━━ Records to process ━━

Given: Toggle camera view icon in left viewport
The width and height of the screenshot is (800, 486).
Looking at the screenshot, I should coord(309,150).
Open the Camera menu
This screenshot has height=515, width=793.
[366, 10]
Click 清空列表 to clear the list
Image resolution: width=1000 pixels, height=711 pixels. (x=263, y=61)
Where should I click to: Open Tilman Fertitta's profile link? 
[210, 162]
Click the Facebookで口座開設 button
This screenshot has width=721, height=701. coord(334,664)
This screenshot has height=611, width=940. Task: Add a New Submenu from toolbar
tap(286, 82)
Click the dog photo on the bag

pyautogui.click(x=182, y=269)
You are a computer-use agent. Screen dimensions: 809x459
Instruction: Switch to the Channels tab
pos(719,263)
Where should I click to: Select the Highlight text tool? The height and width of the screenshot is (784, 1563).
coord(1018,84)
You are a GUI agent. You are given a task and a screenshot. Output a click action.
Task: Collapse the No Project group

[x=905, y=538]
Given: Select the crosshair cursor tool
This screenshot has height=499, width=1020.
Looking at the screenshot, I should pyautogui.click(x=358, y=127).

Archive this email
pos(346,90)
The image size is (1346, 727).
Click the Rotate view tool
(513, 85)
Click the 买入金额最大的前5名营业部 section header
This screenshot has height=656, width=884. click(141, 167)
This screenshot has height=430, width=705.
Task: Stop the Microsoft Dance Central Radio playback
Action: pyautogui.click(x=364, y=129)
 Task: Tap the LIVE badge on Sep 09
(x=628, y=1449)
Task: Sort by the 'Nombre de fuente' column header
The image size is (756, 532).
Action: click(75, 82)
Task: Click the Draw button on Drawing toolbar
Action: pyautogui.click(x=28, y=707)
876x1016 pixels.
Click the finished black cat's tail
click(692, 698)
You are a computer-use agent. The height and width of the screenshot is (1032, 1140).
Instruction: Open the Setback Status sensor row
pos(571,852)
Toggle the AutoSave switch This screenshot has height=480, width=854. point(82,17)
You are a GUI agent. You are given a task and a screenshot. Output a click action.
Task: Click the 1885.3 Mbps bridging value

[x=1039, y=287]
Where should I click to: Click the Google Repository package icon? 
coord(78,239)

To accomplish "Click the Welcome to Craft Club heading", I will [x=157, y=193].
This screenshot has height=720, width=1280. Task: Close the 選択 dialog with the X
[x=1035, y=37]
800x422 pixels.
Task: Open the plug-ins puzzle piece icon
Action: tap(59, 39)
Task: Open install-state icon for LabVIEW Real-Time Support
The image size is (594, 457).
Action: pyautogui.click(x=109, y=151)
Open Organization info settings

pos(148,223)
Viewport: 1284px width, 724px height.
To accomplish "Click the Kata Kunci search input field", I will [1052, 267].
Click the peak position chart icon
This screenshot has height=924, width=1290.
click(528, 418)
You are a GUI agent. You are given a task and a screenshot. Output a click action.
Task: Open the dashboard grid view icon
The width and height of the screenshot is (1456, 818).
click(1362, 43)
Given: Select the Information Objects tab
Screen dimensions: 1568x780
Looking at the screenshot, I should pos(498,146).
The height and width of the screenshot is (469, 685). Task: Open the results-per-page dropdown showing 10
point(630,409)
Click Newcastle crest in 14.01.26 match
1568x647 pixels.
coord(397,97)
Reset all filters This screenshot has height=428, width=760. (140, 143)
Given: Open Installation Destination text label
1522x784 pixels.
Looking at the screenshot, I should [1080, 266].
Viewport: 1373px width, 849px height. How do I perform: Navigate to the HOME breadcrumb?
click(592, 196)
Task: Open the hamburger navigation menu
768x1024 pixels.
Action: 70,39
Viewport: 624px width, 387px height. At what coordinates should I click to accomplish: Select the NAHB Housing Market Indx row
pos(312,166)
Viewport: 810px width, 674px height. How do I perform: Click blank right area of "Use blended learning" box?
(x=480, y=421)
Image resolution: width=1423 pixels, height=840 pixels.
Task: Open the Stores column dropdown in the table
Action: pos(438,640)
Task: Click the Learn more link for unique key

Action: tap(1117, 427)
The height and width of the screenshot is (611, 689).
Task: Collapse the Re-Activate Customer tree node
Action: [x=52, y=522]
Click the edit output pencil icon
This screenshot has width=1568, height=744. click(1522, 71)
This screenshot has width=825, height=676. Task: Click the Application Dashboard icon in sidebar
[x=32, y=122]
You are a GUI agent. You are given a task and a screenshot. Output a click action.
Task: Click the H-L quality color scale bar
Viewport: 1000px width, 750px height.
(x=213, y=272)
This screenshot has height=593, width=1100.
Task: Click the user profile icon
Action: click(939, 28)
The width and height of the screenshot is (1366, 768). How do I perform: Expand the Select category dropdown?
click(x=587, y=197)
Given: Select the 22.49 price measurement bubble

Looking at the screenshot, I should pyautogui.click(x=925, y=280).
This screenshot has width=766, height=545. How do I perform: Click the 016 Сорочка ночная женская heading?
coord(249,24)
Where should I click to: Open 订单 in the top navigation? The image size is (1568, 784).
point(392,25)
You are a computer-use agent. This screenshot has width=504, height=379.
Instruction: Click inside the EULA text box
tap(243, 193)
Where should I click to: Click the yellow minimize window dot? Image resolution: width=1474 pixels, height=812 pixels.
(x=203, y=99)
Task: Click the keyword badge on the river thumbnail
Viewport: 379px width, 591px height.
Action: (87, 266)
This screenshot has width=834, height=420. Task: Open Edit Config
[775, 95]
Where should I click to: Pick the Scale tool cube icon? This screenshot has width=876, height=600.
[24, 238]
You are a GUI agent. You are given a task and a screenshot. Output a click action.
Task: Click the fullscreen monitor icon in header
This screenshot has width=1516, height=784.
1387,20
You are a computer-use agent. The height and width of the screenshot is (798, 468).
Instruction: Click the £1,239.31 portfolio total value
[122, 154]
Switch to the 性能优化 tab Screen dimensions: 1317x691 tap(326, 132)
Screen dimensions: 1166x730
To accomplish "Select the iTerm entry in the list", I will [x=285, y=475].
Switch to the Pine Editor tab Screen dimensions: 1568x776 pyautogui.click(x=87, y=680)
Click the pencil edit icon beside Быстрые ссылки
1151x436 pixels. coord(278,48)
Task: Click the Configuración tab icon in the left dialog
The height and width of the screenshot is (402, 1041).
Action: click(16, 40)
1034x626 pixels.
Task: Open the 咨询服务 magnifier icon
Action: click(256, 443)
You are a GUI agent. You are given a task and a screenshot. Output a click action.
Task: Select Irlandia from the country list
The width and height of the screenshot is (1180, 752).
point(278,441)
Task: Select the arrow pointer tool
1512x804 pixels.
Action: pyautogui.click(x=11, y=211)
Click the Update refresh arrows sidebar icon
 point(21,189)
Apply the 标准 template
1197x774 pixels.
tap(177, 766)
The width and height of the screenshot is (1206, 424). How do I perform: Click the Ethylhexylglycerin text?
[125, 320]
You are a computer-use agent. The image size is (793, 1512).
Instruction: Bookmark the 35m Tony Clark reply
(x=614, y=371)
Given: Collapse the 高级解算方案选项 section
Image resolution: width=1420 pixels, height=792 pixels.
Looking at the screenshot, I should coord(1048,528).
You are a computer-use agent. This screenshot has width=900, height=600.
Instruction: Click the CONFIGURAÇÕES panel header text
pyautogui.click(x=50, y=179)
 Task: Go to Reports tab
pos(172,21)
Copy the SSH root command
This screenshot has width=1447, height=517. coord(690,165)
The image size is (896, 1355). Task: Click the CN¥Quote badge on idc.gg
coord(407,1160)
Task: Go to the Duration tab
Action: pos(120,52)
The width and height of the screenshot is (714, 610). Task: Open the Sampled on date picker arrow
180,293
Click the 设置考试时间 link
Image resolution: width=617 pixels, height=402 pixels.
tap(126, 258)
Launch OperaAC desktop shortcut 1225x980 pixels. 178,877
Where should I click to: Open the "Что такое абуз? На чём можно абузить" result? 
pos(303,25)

━━━

Copy out all lines of the listing where the word "computer" appears.

You are a computer-use agent. Screen dimensions: 809x459
You are a computer-use agent. The height and width of the screenshot is (1032, 1140).
You are a computer-use agent. This screenshot has width=504, height=379.
You are a computer-use agent. The height and width of the screenshot is (798, 468).
You are a computer-use agent. The image size is (793, 1512).
You are a computer-use agent. This screenshot has width=900, height=600.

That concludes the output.